Buying appreciating assets, cattle/livestock and land, in that order, with the income above what is required to live comfortably, is the model. If costs are high, there is no cash to buy, borrow, or accumulate wealth.

Become fully stocked first, as the largest driver of profit is stocking rate. It is a production per acre model, not production per head. With high turnover, and good bulls, genetic improvement is advanced quickly.

The less equipment the better. We run this 8500 acre ranch with one 100 horse John Deere tractor, two diesel trucks, a stock trailer, and side by sides.

In short, invest in appreciating assets, livestock first, land second. Avoid spending on depreciating assets and labor.

Taxes

If a ranch made some money, buy appreciating livestock, which can be expensed, do not buy equipment unless absolutely necessary.

Many accountants capitalize and depreciate livestock as opposed to expensing; this is a mistake. Livestock is income when sold, expensed when bought.

Use 1031 exchanges: if you sell land, place the money in a 1031 exchange, tax free. Assuming it takes 90 days to close, you will have 6 months to identify and buy other land with pretax funds, for a total of 9 months to purchase. Buying with pretax money increases the capacity to buy by the amount which would otherwise have been paid in taxes.
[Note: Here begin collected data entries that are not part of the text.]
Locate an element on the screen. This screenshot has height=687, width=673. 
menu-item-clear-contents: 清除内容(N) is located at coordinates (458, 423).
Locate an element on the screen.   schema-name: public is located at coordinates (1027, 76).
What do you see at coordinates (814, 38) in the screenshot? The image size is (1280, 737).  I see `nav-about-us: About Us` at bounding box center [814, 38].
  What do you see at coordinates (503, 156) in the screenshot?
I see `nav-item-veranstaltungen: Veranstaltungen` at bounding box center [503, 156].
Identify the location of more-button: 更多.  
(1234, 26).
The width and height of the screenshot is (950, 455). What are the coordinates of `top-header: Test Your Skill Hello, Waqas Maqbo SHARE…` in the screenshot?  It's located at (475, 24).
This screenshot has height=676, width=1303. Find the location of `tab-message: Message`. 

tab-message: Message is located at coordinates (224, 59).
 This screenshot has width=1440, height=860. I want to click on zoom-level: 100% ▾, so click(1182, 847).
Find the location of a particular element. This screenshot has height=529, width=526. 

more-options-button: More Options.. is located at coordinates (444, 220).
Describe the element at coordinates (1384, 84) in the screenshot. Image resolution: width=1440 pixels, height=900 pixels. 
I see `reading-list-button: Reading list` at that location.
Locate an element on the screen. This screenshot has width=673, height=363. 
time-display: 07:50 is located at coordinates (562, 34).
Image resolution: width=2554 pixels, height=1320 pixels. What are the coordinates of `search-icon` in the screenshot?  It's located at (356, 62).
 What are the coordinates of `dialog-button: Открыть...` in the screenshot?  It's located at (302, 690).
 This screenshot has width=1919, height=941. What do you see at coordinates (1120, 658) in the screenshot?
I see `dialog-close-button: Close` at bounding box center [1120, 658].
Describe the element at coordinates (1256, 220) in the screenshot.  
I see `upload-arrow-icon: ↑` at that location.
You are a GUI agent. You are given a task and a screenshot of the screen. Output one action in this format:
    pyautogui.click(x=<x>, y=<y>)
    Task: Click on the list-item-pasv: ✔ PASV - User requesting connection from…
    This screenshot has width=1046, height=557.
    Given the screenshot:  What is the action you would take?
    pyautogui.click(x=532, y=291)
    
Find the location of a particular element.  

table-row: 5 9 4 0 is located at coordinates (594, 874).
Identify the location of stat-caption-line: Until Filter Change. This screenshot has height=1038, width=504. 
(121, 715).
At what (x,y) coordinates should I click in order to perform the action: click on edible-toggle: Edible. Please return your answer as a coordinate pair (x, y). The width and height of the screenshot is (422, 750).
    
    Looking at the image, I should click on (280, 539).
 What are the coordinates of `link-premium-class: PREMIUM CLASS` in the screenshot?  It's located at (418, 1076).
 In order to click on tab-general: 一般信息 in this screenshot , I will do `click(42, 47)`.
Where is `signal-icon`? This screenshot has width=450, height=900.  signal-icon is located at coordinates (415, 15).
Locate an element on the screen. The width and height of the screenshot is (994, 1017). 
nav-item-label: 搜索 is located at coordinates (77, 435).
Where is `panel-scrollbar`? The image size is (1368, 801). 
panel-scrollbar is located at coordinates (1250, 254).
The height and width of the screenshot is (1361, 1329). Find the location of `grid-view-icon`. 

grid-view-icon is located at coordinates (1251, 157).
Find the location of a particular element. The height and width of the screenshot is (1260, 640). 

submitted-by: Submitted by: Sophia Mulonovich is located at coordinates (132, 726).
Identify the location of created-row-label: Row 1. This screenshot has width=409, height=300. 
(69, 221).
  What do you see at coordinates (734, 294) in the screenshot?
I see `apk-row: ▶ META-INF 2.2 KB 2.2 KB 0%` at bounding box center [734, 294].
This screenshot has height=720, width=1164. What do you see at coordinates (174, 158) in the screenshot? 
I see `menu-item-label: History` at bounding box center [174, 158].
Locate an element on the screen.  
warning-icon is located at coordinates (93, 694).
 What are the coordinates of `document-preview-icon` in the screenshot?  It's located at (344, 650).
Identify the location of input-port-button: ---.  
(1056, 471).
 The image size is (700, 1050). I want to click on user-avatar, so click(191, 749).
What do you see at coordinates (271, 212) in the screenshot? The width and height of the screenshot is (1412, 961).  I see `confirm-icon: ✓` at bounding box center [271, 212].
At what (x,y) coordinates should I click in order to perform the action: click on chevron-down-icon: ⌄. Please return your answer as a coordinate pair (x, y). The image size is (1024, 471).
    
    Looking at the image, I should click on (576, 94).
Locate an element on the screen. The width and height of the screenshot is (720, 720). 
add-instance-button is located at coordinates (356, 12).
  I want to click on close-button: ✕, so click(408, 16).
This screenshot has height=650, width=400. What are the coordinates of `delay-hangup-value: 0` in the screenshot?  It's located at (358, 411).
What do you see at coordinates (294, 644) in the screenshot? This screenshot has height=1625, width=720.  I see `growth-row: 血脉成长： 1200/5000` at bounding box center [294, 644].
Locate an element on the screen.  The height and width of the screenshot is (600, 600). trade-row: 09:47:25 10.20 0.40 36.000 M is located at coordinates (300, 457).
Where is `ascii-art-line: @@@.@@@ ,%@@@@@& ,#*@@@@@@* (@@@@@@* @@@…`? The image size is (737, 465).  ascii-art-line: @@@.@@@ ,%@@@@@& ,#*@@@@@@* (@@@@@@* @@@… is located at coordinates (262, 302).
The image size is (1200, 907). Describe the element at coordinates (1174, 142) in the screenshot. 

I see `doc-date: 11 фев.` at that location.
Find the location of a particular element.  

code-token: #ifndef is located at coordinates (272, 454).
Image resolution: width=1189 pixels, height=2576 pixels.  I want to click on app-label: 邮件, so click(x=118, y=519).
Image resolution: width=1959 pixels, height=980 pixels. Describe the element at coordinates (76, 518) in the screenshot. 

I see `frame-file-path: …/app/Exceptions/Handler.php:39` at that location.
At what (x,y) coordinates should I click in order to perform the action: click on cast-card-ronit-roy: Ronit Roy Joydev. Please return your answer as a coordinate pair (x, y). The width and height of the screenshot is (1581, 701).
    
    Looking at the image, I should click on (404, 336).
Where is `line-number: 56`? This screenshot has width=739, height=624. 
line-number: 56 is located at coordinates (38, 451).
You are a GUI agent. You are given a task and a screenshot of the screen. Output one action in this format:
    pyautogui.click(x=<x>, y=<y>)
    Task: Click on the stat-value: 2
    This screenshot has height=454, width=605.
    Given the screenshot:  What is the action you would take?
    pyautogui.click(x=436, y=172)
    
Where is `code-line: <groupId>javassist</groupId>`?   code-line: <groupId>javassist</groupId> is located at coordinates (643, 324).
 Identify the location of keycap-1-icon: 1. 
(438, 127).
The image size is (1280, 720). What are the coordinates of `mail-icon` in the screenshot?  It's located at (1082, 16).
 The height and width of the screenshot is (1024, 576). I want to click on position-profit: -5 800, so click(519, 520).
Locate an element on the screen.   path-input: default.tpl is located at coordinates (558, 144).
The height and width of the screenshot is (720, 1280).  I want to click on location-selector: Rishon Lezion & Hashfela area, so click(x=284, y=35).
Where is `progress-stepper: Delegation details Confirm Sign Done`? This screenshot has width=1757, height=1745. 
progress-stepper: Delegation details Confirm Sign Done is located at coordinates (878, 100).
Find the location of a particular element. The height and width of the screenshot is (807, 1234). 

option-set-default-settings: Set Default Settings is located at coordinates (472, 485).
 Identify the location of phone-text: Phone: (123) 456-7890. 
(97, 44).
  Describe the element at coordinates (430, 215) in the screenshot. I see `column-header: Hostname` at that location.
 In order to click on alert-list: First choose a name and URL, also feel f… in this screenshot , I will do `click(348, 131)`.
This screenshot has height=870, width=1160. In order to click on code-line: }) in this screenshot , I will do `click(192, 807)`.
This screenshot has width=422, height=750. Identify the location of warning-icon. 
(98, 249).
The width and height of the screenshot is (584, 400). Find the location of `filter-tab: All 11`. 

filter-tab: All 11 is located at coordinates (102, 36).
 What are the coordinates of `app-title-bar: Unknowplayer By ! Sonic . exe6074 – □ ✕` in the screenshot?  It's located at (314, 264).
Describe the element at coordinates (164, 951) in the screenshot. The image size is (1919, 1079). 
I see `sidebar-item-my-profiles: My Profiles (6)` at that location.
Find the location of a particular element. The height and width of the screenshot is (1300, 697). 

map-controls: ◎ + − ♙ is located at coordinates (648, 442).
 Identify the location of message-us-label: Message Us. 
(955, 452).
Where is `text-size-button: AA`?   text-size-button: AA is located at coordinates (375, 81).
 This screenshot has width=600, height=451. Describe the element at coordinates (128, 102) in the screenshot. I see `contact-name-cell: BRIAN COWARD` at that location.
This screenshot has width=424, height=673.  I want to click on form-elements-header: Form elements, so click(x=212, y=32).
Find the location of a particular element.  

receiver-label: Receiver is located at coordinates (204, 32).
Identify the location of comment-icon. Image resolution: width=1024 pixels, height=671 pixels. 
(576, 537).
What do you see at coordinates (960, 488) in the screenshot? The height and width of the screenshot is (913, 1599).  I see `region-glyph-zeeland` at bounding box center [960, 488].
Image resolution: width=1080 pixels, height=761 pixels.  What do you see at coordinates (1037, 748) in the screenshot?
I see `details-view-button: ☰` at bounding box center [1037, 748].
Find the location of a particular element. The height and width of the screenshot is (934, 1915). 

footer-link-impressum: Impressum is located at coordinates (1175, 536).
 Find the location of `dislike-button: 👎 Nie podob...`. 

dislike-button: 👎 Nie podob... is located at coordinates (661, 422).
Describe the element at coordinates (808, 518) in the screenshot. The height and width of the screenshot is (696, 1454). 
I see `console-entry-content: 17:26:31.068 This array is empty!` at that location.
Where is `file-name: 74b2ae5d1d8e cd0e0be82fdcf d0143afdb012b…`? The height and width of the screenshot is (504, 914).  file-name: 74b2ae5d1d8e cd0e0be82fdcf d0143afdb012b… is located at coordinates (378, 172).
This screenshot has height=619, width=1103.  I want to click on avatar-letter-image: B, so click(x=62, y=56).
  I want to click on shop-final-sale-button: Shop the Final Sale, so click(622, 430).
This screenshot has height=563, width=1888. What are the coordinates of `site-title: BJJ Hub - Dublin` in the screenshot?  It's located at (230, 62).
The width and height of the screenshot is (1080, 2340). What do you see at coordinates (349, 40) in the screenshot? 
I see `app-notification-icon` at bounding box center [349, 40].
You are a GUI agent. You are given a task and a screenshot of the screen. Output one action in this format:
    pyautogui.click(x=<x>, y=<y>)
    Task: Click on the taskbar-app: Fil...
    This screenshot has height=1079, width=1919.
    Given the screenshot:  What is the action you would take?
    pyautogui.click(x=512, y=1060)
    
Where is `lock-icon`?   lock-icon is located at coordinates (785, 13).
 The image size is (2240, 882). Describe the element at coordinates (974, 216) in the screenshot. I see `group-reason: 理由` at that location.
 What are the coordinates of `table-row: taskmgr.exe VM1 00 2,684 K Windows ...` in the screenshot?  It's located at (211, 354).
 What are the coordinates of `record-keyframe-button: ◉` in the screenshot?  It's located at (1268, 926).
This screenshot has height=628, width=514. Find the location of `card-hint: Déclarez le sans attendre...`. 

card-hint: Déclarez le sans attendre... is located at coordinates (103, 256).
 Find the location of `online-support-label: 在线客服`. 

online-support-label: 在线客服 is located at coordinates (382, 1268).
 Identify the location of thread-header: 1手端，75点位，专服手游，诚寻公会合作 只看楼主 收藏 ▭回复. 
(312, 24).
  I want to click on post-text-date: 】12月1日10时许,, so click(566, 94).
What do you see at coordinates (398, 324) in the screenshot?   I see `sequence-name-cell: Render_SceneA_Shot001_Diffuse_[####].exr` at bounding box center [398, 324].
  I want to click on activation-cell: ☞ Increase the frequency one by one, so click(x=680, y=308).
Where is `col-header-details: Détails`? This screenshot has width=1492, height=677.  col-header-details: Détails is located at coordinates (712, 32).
It is also possible to buy first and sell later, tax free, using a reverse 1031. Taxes are the enemy.

Peter Drucker, the famed business writer said, ‘‘Every idea, every activity, every employee, and every business model, should be on trial for its life, every single day’’.

James Coffelt. Hunting is one of the land-spins aside from cattle profits.

OLC uses paddle fish caviar production as a profit spin in lakes that have low income returns per acre compared to grass lands. Lake-acres cost the same loan interest and tax as land acres.